Ce qui touche peut-être le plus profondément, c'est ceci : exprimer ce qu'on ressent ne tourne presque jamais uniquement autour de soi. Cela donne aussi aux autres la permission d'être plus honnêtes. Quelqu'un qui admet qu'il a peur, qu'elle a honte, qu'il est en colère mais ne veut pas crier, ouvre souvent quelque chose dans l'espace partagé. Les émotions non dites isolent ; les émotions partagées relient.
Parfois, une seule phrase suffit à abattre un mur. « Je fais le fort, mais en vrai j'ai juste peur de te perdre. » « Je dis que c'est bon, mais ce ne l'est pas vraiment. » « Je ne sais pas exactement ce que je ressens, juste que c'est lourd. » Ces phrases ne changent pas une vie d'un coup, mais elles enclenchent un mouvement différent. Du durcissement vers la douceur. De la tension vers quelque chose qui peut enfin respirer.
Points essentiels à retenir
| Point clé | Détail | Intérêt pour le lecteur |
|---|---|---|
| Les émotions trouvent toujours une issue | Les sentiments non exprimés reviennent souvent sous forme de tension physique ou de troubles vagues | Reconnaître ses propres symptômes et leur lien avec la répression émotionnelle |
| Petits mots, grand effet | Des phrases courtes et honnêtes peuvent déjà réduire sensiblement la pression intérieure | Des outils concrets et applicables au quotidien |
| La tension comme signal, pas comme ennemi | Voir l'agitation intérieure comme une invitation à s'écouter | Un regard plus doux et nouveau sur le stress et ses propres réactions |
Questions fréquentes
- Comment savoir si mes troubles physiques sont liés à des émotions ? On ne peut jamais en être certain à 100 %, c'est pourquoi un bilan médical reste toujours la première étape. Si les symptômes persistent ensuite sans cause claire, et que vous reconnaissez en vous une tendance à ravaler colère, tristesse ou anxiété, il y a de bonnes chances que votre corps exprime votre monde intérieur.
- Est-ce que cela signifie que mes troubles sont « dans la tête » ? Pas au sens de « imaginaires ». Les émotions sont des processus physiques. Votre système nerveux, vos muscles et vos hormones réagissent réellement. Les facteurs psychiques et physiques s'entremêlent souvent, ce qui ne rend pas vos symptômes moins réels pour autant.

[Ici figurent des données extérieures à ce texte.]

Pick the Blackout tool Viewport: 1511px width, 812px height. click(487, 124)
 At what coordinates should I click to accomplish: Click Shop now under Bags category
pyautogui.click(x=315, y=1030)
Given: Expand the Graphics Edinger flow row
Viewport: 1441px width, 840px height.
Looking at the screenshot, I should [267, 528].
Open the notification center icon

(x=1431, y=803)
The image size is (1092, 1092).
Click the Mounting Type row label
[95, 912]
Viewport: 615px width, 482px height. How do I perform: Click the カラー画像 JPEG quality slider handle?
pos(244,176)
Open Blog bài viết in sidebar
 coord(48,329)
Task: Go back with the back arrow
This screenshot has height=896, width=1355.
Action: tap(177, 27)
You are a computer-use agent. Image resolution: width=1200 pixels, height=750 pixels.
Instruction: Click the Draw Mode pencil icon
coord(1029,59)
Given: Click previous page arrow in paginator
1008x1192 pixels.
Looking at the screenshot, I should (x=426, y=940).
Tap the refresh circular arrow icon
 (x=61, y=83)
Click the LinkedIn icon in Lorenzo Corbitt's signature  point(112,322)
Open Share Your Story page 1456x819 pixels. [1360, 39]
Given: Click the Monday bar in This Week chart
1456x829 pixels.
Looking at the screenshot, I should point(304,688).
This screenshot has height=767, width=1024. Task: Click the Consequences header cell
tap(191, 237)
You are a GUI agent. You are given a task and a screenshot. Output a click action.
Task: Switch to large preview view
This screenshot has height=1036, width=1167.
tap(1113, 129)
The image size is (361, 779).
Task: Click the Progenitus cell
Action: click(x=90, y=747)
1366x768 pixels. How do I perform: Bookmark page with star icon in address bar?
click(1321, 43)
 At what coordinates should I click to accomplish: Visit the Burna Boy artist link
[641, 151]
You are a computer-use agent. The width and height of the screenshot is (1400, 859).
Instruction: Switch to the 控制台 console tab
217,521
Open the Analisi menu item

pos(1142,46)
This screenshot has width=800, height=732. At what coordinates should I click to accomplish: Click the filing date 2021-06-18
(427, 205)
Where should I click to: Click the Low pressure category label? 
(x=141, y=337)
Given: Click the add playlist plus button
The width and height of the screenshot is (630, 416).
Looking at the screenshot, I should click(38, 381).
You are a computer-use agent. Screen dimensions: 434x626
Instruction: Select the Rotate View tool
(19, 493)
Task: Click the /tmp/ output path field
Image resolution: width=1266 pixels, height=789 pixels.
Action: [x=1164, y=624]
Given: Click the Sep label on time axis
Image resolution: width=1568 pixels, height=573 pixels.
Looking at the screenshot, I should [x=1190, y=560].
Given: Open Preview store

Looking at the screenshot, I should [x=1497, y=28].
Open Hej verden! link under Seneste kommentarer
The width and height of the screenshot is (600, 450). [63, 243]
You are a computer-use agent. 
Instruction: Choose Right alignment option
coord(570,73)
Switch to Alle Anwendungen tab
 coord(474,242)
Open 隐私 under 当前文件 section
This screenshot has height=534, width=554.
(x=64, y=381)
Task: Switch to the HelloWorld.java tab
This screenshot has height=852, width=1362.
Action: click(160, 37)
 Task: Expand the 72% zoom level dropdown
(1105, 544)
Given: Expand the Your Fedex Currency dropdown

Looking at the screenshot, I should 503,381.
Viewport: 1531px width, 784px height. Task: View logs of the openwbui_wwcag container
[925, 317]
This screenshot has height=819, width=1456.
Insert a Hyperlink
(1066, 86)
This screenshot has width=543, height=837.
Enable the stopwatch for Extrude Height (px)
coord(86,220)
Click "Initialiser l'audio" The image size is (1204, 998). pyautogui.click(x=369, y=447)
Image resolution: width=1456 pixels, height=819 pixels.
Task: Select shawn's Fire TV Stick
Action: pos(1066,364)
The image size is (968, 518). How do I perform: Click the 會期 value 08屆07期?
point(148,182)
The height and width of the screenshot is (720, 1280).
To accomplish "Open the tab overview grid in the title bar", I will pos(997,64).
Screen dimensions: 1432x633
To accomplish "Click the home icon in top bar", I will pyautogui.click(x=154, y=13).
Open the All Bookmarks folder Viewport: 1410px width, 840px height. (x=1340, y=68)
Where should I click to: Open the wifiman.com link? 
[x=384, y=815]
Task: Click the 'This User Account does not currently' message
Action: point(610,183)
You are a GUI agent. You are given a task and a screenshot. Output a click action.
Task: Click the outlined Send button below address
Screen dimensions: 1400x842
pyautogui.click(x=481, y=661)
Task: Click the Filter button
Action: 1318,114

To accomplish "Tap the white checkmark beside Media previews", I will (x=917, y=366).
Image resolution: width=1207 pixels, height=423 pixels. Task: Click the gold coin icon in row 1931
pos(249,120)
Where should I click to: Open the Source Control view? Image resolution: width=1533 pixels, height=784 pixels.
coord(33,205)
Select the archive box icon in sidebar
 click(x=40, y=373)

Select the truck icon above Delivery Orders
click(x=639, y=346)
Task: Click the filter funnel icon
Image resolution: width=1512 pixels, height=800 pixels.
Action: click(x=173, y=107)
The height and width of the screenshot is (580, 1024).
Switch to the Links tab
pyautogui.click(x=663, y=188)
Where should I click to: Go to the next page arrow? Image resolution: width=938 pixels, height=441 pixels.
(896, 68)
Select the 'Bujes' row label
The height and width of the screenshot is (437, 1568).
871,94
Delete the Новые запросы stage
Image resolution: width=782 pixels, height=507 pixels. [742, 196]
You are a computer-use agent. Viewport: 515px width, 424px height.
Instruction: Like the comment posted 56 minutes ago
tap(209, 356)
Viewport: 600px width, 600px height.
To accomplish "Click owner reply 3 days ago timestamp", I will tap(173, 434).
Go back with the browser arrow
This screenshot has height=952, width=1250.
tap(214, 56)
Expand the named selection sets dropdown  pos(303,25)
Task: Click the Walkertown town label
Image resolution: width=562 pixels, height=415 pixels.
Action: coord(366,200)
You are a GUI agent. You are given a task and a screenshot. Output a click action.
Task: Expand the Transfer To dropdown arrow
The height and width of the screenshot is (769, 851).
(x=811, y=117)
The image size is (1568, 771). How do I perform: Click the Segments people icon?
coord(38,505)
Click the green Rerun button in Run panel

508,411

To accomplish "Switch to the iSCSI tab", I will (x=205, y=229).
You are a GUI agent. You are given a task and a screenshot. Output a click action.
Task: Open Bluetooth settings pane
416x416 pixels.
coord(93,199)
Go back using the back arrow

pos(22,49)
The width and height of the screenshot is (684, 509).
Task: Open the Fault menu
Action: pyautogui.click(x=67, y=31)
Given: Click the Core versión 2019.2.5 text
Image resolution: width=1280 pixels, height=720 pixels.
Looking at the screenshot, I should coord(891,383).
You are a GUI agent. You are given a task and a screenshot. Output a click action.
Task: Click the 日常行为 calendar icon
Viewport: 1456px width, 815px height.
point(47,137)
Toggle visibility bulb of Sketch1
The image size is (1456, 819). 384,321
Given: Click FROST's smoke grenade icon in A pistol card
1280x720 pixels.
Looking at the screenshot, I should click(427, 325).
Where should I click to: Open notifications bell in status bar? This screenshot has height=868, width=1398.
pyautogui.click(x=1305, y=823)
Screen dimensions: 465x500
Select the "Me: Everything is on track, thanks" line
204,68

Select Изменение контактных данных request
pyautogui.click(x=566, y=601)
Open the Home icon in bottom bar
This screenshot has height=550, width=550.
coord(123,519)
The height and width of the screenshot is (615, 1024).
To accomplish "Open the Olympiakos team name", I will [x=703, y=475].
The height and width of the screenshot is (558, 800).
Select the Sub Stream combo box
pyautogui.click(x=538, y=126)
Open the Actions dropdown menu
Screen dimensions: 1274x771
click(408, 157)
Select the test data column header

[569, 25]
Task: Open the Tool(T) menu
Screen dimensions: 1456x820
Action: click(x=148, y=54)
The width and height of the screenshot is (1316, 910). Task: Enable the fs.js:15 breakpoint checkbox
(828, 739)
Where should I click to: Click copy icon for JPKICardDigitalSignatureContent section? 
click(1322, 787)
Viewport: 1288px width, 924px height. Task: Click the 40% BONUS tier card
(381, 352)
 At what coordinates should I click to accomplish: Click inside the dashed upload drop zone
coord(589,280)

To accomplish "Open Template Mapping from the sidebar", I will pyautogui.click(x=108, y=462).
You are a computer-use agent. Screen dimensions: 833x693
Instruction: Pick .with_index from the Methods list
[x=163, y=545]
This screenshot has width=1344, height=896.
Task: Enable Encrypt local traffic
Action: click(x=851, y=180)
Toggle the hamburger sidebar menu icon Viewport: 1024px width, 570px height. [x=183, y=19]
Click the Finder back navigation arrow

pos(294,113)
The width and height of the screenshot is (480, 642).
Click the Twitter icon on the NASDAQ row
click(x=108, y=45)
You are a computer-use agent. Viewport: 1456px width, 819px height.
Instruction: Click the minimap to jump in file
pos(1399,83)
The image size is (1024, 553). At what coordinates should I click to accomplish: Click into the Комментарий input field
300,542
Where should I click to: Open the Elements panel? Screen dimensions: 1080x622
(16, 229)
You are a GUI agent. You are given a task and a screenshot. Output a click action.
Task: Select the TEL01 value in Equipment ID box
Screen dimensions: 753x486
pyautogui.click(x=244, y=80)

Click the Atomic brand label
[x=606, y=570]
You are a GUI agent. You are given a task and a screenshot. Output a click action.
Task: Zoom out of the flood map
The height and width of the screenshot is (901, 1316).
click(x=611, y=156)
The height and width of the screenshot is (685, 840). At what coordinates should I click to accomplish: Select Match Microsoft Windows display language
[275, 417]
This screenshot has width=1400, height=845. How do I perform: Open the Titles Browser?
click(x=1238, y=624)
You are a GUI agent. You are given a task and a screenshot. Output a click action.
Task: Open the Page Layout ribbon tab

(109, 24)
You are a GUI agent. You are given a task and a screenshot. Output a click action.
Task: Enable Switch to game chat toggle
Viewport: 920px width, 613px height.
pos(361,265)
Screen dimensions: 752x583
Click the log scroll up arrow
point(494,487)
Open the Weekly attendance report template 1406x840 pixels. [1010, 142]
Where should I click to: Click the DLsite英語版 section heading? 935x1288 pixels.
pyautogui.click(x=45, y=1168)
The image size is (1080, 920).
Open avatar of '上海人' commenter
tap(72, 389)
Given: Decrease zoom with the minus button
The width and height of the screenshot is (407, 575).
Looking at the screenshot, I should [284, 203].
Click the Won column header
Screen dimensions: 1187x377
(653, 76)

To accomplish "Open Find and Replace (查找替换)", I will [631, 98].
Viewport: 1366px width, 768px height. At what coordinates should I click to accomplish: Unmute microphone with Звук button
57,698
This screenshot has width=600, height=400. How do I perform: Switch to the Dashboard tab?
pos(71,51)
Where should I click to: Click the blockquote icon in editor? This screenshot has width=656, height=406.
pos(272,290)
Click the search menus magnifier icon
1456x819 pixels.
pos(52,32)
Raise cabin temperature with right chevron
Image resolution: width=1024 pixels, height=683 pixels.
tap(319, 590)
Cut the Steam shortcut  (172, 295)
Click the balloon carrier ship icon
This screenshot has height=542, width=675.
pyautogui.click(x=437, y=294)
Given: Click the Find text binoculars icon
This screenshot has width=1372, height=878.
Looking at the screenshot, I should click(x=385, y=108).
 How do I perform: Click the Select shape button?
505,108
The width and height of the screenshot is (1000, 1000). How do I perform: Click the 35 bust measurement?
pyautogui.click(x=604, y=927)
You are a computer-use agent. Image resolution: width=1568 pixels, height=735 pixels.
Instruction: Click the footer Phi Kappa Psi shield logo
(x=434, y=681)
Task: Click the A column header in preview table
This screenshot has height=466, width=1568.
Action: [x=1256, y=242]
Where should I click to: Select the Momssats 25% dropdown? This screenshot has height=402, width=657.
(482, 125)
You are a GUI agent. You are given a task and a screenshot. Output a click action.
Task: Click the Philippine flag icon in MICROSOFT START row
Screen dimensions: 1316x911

- J'ai très peur de parler de mes émotions. Par où commencer ? Commencez le plus petit possible : une seule phrase à quelqu'un en qui vous avez confiance, ou d'abord sur papier. Vous n'avez pas à tout dire d'un coup. Plus le contact est sécurisant, plus il devient facile de partager davantage pas à pas.
- Et si l'autre minimise ou ne prend pas mon ressenti au sérieux ? C'est particulièrement douloureux et cela peut confirmer d'anciens schémas. Dans ce cas, il est utile de chercher du soutien auprès de quelqu'un d'autre, ou d'une aide professionnelle. Ce type de réaction peut aussi révéler quelles relations vous nourrissent vraiment et lesquelles ne le font pas.
- Quand est-il judicieux de consulter un thérapeute ? Si votre tension dure depuis longtemps, si vos symptômes s'aggravent, ou si vous remarquez que vous bloquez dans votre travail, vos relations ou votre sommeil, il vaut la peine de chercher un soutien professionnel. Non pas parce que vous êtes « cassé », mais parce que vous n'avez pas à tout démêler seul.